LISTED ENTRIES:

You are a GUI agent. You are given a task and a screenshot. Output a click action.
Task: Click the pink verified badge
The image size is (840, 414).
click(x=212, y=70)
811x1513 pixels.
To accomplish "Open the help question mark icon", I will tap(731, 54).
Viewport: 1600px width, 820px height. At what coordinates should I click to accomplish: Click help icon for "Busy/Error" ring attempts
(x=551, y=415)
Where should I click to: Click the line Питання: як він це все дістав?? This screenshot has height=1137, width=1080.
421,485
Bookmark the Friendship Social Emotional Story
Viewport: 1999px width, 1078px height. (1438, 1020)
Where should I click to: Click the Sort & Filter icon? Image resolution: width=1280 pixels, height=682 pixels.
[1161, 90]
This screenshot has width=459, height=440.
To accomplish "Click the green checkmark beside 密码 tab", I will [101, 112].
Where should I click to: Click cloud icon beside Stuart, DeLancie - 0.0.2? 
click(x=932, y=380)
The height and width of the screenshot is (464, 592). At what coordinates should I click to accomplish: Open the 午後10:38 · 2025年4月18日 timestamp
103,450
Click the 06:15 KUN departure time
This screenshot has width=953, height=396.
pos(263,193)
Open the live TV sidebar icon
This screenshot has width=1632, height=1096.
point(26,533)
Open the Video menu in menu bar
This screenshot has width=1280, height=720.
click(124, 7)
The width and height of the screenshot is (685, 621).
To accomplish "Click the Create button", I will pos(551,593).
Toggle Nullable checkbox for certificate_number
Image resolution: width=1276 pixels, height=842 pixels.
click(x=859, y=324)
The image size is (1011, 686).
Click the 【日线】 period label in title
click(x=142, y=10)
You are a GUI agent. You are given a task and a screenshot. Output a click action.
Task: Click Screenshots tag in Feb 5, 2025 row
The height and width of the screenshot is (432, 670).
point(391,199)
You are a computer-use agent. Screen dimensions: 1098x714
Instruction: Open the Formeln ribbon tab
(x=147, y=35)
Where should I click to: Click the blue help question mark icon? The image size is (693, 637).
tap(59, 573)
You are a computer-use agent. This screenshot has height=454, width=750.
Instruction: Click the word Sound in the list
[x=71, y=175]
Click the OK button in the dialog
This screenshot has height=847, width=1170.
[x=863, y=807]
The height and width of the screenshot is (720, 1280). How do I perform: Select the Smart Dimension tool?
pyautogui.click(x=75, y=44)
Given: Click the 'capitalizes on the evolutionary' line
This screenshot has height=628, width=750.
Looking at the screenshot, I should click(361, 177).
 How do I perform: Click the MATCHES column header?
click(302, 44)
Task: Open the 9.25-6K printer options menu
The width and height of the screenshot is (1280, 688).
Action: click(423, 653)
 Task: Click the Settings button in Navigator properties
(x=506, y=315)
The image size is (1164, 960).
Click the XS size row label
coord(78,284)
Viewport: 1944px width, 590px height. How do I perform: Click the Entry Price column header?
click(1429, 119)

WORK TO COMPLETE: Start with the line above that contains "This screenshot has width=459, height=440." and stop after the line that contains "The image size is (1011, 686).". Output those lines exactly, and only those.

REPLY TO THE EXERCISE:
This screenshot has width=459, height=440.
To accomplish "Click the green checkmark beside 密码 tab", I will [101, 112].
Where should I click to: Click cloud icon beside Stuart, DeLancie - 0.0.2? 
click(x=932, y=380)
The height and width of the screenshot is (464, 592). At what coordinates should I click to accomplish: Open the 午後10:38 · 2025年4月18日 timestamp
103,450
Click the 06:15 KUN departure time
This screenshot has width=953, height=396.
pos(263,193)
Open the live TV sidebar icon
This screenshot has width=1632, height=1096.
point(26,533)
Open the Video menu in menu bar
This screenshot has width=1280, height=720.
click(124, 7)
The width and height of the screenshot is (685, 621).
To accomplish "Click the Create button", I will pos(551,593).
Toggle Nullable checkbox for certificate_number
Image resolution: width=1276 pixels, height=842 pixels.
click(x=859, y=324)
The image size is (1011, 686).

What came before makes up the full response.